» **YOUR TASK**
Retype the Pentagon news column below word for word, from start to finish.

» **GIVEN TEXT**
--- Start ---

Return to


August 22, 2003
Notes from the Pentagon

POWs in Pyongyang
We have obtained a Defense Intelligence Agency report that states four American prisoners of war from the Korean War were sighted in North Korea in 1993.

A North Korean defector reported seeing the four POWs at the Changkwangsan Hotel coffee shop in Pyongyang in August or September of 1993.

The POWs were described as being in their 50s or 60s and were under the control of the North Korean military's reconnaissance bureau. They were in the North Korean capital to give a lecture on American "armed power."

The POWs were being transported in a Mercedes-Benz.

The report, declassified at the request of the Coalition of Families of Korean and Cold War POW/MIAs, also said that as of 1990 at least 10 U.S. prisoners, including "an unknown number of black men," were being held by North Korea in the Sungho district of Pyongyang.

Also, in 1986 two Americans were spotted in Pyongyang teaching "western customs, western lifestyle and English" at a North Korean Communist Party school.

The defector stated that he estimates that as many 60 American POWs are in North Korea.

The declassified DIA report comes after admissions by North Korea that its intelligence services kidnapped Japanese nationals and held them for decades.

Japan's government wants the issue of its abducted nationals to be raised during the six-party talks with North Korea on its nuclear program. American POW activists want the issue of missing American soldiers in North Korea raised at the Beijing talks as well, we are told.

Iraqi dishes
Army Gen. John Abizaid, commander of U.S. forces in Iraq, and Defense Secretary Donald H. Rumsfeld took time out after yesterday's Pentagon briefing to talk to a girl sitting in the back of the briefing room.

--- End ---

» **Entries pulled from a collection**
--- Start ---

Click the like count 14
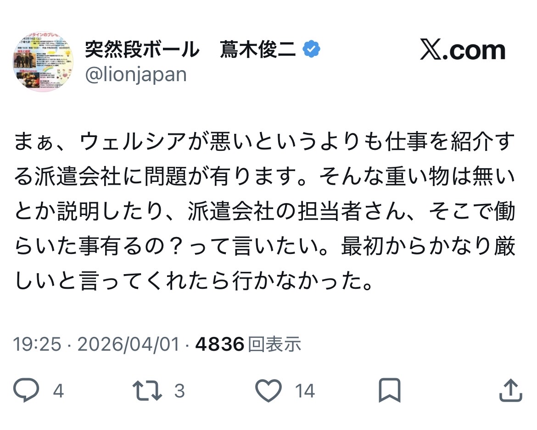This screenshot has width=537, height=430. [x=305, y=391]
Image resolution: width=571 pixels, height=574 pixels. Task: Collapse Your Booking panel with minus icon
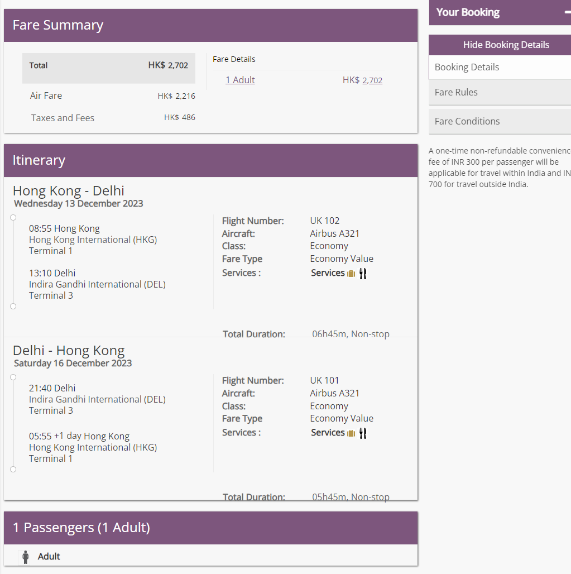point(567,12)
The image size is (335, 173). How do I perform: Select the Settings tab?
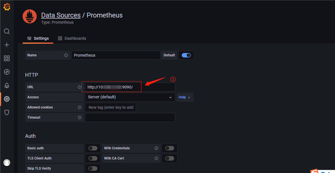pyautogui.click(x=38, y=38)
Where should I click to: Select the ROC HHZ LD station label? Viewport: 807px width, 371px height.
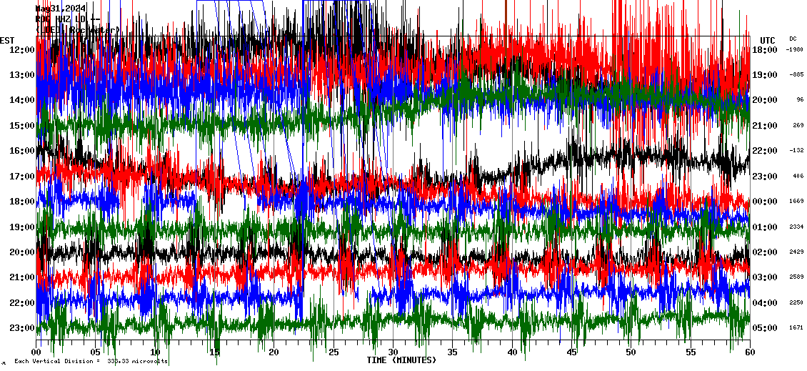[66, 19]
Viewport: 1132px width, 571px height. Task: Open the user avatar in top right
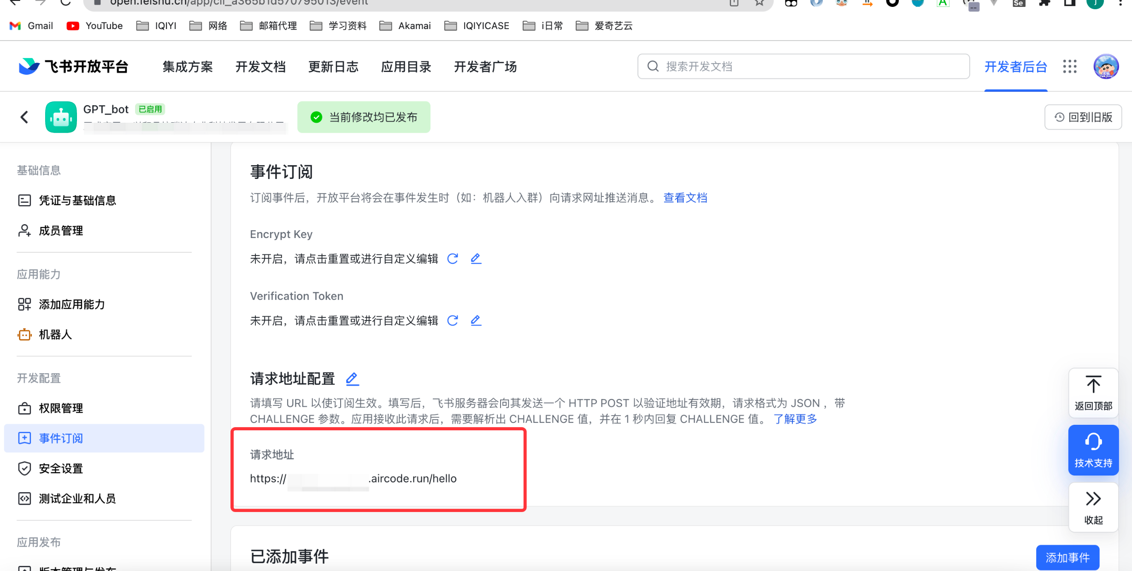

--- End ---

» **EXERCISE SOLUTION**
Return to


August 22, 2003
Notes from the Pentagon

POWs in Pyongyang
We have obtained a Defense Intelligence Agency report that states four American prisoners of war from the Korean War were sighted in North Korea in 1993.

A North Korean defector reported seeing the four POWs at the Changkwangsan Hotel coffee shop in Pyongyang in August or September of 1993.

The POWs were described as being in their 50s or 60s and were under the control of the North Korean military's reconnaissance bureau. They were in the North Korean capital to give a lecture on American "armed power."

The POWs were being transported in a Mercedes-Benz.

The report, declassified at the request of the Coalition of Families of Korean and Cold War POW/MIAs, also said that as of 1990 at least 10 U.S. prisoners, including "an unknown number of black men," were being held by North Korea in the Sungho district of Pyongyang.

Also, in 1986 two Americans were spotted in Pyongyang teaching "western customs, western lifestyle and English" at a North Korean Communist Party school.

The defector stated that he estimates that as many 60 American POWs are in North Korea.

The declassified DIA report comes after admissions by North Korea that its intelligence services kidnapped Japanese nationals and held them for decades.

Japan's government wants the issue of its abducted nationals to be raised during the six-party talks with North Korea on its nuclear program. American POW activists want the issue of missing American soldiers in North Korea raised at the Beijing talks as well, we are told.

Iraqi dishes
Army Gen. John Abizaid, commander of U.S. forces in Iraq, and Defense Secretary Donald H. Rumsfeld took time out after yesterday's Pentagon briefing to talk to a girl sitting in the back of the briefing room.